Instructions for the task:
Everything from the line with "Where should I" to the end of the entries should be copied exactly, and nothing else.

Input data:

+-------+

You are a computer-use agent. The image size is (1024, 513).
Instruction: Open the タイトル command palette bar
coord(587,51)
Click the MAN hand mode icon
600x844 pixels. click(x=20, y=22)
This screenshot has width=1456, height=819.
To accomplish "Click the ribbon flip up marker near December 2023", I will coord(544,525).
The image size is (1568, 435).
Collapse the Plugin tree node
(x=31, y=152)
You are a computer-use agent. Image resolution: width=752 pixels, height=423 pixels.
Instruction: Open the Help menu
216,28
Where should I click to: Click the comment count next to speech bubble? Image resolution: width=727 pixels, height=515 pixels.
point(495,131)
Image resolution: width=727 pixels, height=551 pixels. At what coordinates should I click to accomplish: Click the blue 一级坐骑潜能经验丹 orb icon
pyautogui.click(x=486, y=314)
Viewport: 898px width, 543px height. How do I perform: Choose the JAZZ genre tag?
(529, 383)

+-------+

The completed task:
Where should I click to: Click the comment count next to speech bubble? Image resolution: width=727 pixels, height=515 pixels.
point(495,131)
Image resolution: width=727 pixels, height=551 pixels. At what coordinates should I click to accomplish: Click the blue 一级坐骑潜能经验丹 orb icon
pyautogui.click(x=486, y=314)
Viewport: 898px width, 543px height. How do I perform: Choose the JAZZ genre tag?
(529, 383)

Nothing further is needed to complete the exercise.